Stored data entries
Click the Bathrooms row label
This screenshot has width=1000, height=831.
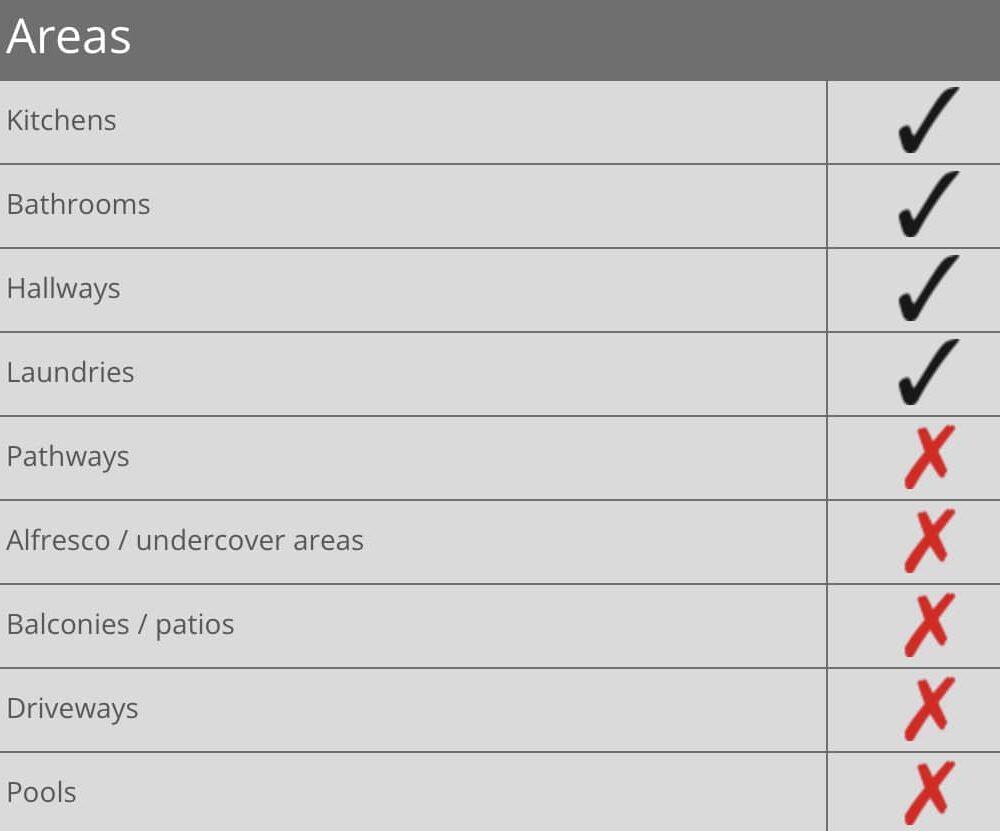pyautogui.click(x=79, y=205)
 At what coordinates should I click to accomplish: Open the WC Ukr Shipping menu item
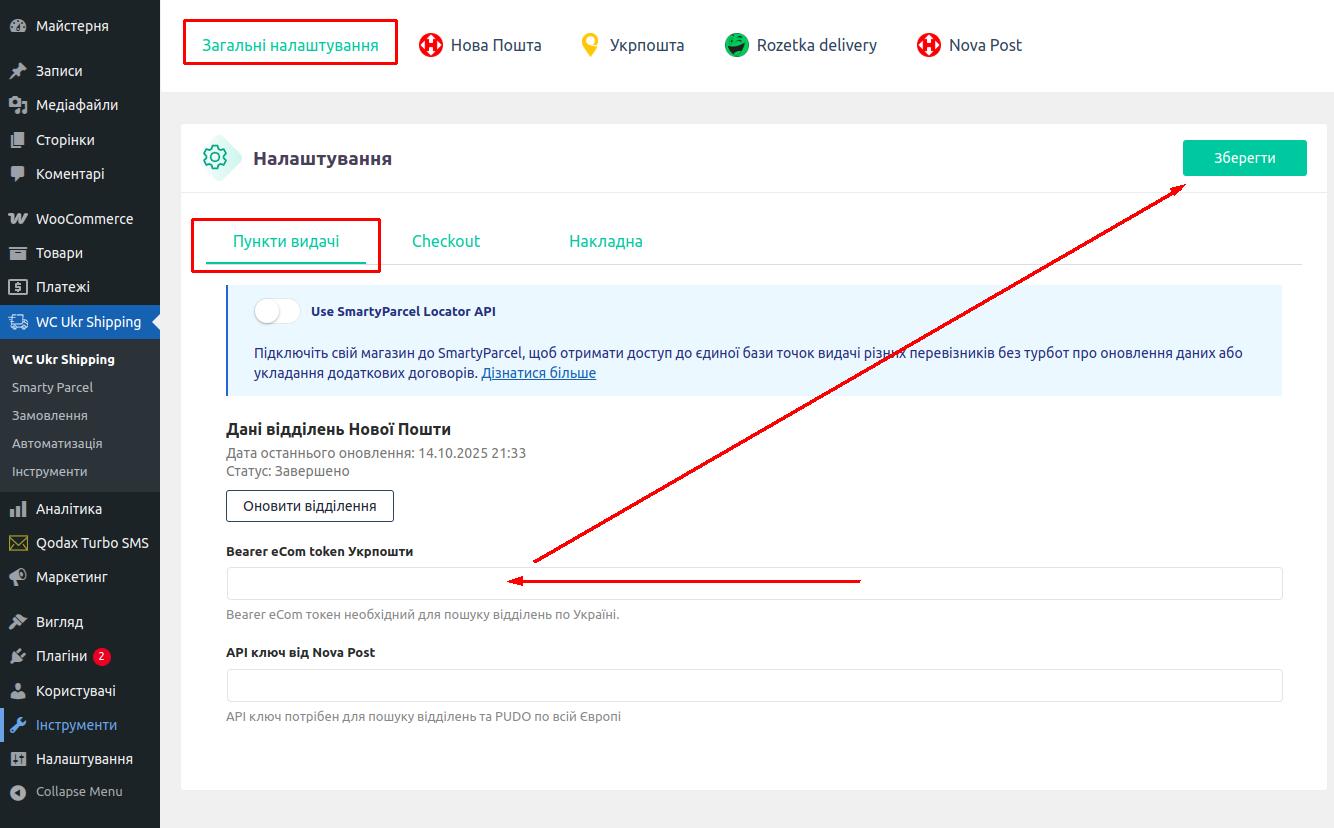tap(88, 322)
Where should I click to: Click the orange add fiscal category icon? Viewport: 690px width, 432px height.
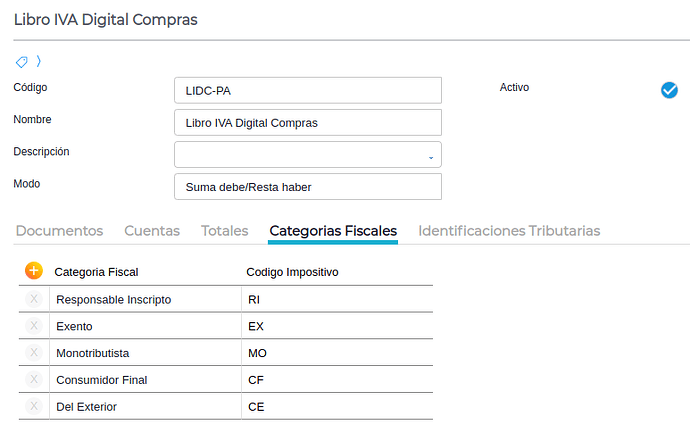[x=33, y=271]
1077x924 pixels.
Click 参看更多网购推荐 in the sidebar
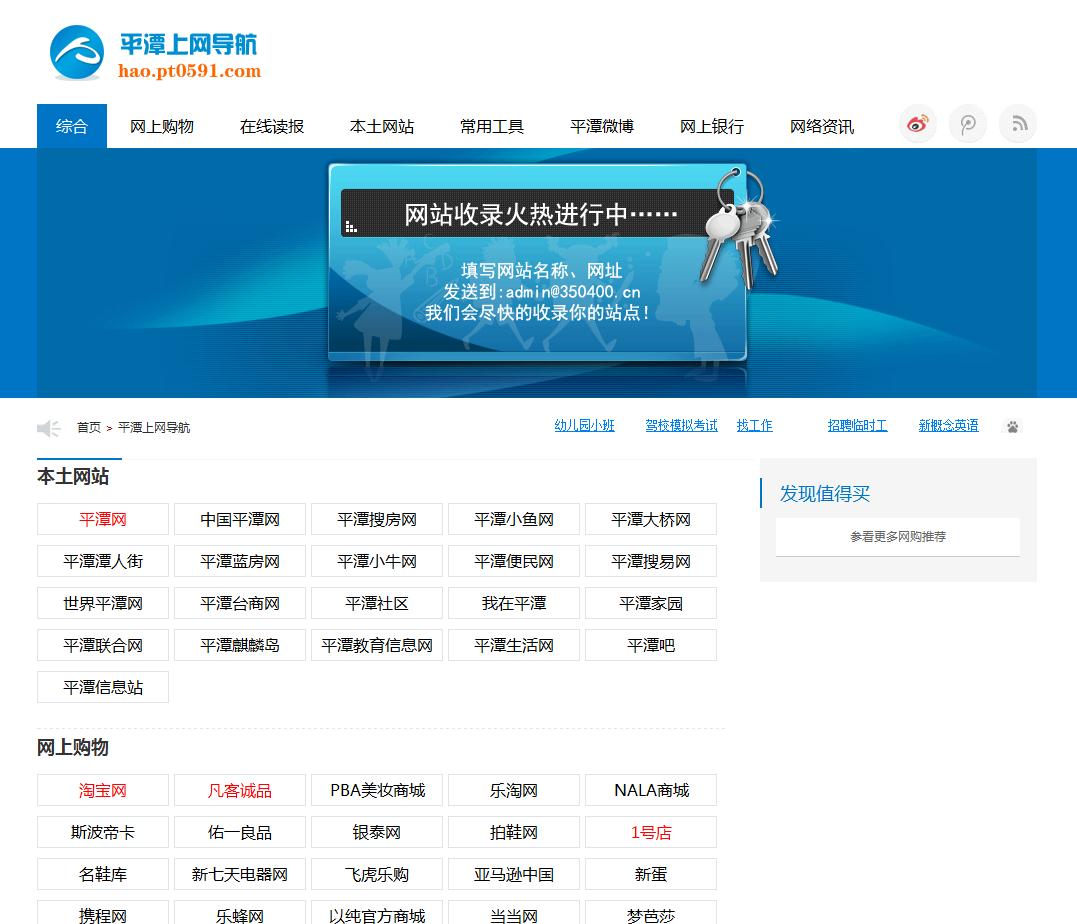[x=897, y=537]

PROBLEM DETAILS
Each line from the line containing "At what coordinates" through the last line above must be written out exactly, and every picture must be omitted.

THE ANSWER
 At what coordinates should I click to accomplish: Open the WC Ukr Shipping menu item
tap(88, 322)
Where should I click to: Click the orange add fiscal category icon? Viewport: 690px width, 432px height.
[x=33, y=271]
1077x924 pixels.
Click 参看更多网购推荐 in the sidebar
[x=897, y=537]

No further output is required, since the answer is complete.